The Invisible, the Unaccountable
A growing grumble in the comments sections relates to the odd exclusion of Rhode Island state legislators from news coverage of events in the state, particular related to its looming collapse, and the accusation is certainly something worth watching. The print edition of a Providence Journal story about the latest annual meeting fo the RI Economic Summit, for example, bears the lead “small-business people talk to the legislators,” but the text doesn’t mention a single legislator by name, much less by opinion. Reporter Paul Grimaldi writes:
… both the businesspeople and the elected officials assembled in a meeting room at the university’s culinary museum spoke as if they all understood a “paradigm shift” is needed to get the state’s finances back in order.
Governor Carcieri gets a quotation… and a criticism:
“You can’t just sit back and say we’re going to keep doing it the same way we’ve always been doing it,” Governor Carcieri said. “That isn’t a formula for success.”

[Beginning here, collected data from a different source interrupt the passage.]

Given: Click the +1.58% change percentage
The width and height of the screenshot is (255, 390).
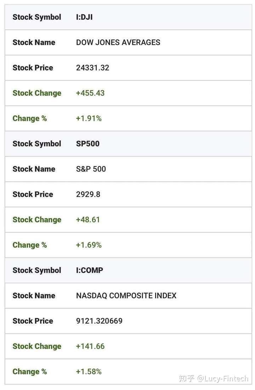Looking at the screenshot, I should 89,372.
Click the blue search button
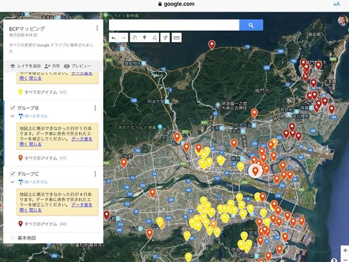 point(251,25)
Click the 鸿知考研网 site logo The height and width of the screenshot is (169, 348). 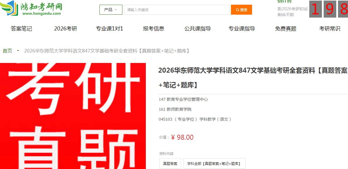click(x=31, y=8)
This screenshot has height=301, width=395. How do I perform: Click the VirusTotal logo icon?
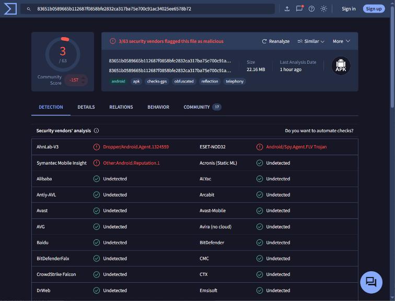tap(9, 9)
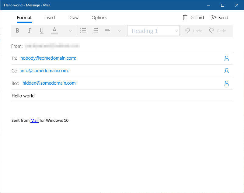Apply font color with the A button

(54, 31)
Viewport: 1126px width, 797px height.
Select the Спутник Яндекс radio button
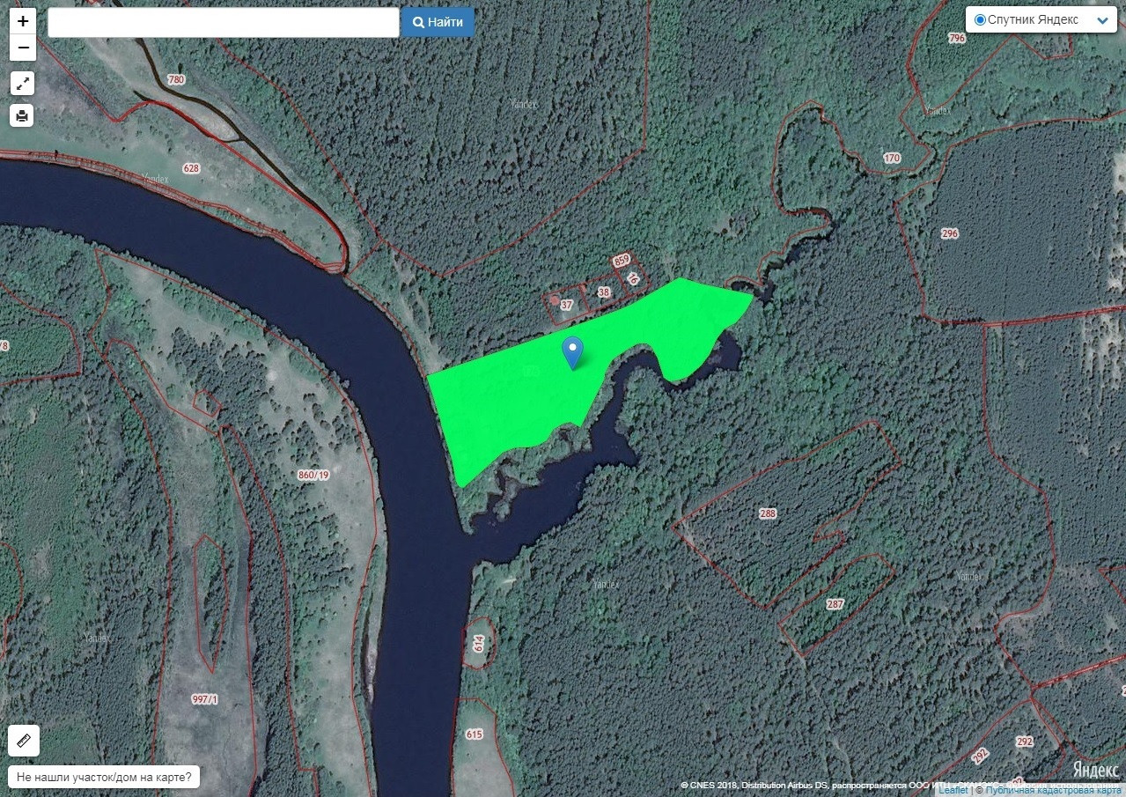pos(980,19)
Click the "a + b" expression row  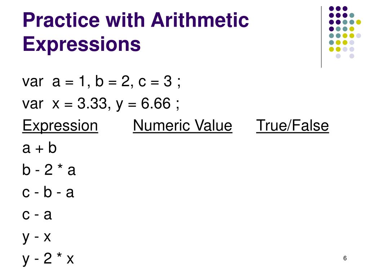[40, 148]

But Christopher Nichols, of Ettem USA, of Warwick, which develops underwater propulsion systems, asked whether the governor’s efforts to consolidate agencies wouldn’t simply create new bureaucracies.
Lieutenant Governor Roberts gets to make a sound-good political statement (without criticism):
Lt. Gov. Elizabeth Roberts added: “Tough budgets are an enormous opportunity. You can have conversations you don’t normally have. The politics of polarization, of name calling, finger-pointing are not going to work here.”
Earlier meetings with actual legislators are noted:
Earlier in the day, the businesspeople met with state legislators in group discussions centered on five broad policy topics, all but one a repeat of the debate from the first small-business summit held last year. The topics were: taxes and budget; regulations; health care; education/work force development; and the newest, energy.
But no legislators are made to go on record with a response (let alone have their names associated with a particular criticism of the General Assembly). Moreover, after a list of legislative priorities for the business group, Grimaldi informs the reader that:
Not one of the proposals that came out of last year’s summit, including revisions to the stringent new fire code, made it into law.
Small businesses are a group without a champion in the legislature. Of course, as far as the reader can tell, they are also a group without any vocal, principled opponents. One can hardly doubt that this is how the my-guy’s-alright attitude is perpetuated in Rhode Island.
I’ve emailed Senate President Montalbano, House Speaker Murphy, and my own two representatives for comment. I’ll let you know whether they’ve anything to say. In the meantime, feel free to email them your own questions or comments, even if only to encourage them to answer mine.